[REQUIRED WORK] Your answer must consist of exactly the lines below, starting with the line with "Click the green" and going on through the line with "Task: Click the crew", and nothing else.

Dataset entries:
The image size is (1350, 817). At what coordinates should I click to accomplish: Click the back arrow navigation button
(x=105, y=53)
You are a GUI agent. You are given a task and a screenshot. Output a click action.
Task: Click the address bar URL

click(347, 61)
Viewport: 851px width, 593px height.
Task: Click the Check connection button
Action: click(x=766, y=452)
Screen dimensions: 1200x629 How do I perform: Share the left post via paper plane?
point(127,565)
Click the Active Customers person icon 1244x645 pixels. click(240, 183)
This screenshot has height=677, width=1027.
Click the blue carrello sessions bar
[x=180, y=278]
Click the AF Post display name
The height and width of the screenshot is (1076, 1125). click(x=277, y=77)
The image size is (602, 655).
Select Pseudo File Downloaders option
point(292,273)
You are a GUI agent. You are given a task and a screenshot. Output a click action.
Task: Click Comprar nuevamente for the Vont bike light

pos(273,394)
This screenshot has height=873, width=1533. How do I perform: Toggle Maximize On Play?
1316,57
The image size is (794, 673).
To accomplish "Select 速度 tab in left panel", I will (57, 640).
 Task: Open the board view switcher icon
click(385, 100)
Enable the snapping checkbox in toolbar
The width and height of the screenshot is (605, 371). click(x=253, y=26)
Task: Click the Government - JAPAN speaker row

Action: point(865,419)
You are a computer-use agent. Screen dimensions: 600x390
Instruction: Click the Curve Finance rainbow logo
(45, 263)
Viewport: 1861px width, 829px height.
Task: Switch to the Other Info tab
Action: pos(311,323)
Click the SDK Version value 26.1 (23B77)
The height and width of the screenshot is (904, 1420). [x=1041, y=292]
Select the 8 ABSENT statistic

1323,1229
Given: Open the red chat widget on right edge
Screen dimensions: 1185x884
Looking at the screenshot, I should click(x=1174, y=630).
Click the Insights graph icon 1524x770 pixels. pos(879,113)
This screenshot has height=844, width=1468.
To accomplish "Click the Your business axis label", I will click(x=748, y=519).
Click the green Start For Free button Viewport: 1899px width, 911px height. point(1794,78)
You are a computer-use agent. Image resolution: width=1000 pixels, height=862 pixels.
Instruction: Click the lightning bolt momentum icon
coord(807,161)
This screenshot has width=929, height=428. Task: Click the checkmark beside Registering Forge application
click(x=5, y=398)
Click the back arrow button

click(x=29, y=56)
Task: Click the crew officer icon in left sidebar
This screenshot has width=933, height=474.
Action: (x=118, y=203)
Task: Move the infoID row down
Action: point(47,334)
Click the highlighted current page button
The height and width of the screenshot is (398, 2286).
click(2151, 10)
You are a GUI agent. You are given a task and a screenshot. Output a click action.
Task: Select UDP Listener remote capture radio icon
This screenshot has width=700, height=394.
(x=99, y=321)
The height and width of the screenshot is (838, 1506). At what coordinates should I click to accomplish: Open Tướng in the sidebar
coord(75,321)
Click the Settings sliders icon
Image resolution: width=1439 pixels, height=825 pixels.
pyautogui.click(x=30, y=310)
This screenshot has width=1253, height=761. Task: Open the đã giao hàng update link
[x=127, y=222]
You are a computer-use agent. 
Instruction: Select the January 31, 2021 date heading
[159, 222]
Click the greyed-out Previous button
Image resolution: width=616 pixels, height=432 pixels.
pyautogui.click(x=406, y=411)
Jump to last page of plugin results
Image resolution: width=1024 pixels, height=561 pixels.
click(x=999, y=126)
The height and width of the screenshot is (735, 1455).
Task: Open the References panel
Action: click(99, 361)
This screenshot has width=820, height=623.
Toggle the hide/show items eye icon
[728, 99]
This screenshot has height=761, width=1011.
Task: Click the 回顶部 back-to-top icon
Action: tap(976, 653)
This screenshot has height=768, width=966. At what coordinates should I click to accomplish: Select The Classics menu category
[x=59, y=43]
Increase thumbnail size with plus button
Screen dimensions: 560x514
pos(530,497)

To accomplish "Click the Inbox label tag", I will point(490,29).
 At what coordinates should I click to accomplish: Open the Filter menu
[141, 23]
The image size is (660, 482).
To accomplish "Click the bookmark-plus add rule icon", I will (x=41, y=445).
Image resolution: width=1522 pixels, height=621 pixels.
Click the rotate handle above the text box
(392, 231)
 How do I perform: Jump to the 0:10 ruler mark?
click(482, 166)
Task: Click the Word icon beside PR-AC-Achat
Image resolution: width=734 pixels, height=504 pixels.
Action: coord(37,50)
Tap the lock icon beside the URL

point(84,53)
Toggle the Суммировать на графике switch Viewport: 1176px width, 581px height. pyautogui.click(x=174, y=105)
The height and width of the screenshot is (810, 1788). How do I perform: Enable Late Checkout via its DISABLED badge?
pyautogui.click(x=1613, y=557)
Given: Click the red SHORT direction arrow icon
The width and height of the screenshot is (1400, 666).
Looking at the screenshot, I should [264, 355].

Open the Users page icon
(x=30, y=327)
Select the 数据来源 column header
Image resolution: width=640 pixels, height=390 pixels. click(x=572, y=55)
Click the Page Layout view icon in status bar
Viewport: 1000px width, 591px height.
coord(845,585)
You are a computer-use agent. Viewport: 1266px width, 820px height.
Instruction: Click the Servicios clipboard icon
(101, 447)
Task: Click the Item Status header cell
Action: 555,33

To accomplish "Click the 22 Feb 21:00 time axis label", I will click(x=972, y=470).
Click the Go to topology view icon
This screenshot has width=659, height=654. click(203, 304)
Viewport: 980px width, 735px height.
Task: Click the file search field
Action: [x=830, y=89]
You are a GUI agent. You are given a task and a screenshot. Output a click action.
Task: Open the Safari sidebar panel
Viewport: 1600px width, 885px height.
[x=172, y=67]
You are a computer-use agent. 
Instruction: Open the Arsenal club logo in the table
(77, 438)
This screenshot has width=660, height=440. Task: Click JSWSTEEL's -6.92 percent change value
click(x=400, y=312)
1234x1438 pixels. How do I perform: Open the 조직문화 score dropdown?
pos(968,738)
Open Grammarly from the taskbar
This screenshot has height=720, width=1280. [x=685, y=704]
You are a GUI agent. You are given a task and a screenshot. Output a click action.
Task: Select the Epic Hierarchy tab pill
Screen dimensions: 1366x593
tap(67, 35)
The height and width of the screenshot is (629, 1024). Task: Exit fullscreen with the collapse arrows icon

[ANSWER BELOW]
Click the green Start For Free button Viewport: 1899px width, 911px height. point(1794,78)
You are a computer-use agent. Image resolution: width=1000 pixels, height=862 pixels.
Instruction: Click the lightning bolt momentum icon
coord(807,161)
This screenshot has width=929, height=428. Task: Click the checkmark beside Registering Forge application
click(x=5, y=398)
Click the back arrow button

click(x=29, y=56)
Task: Click the crew officer icon in left sidebar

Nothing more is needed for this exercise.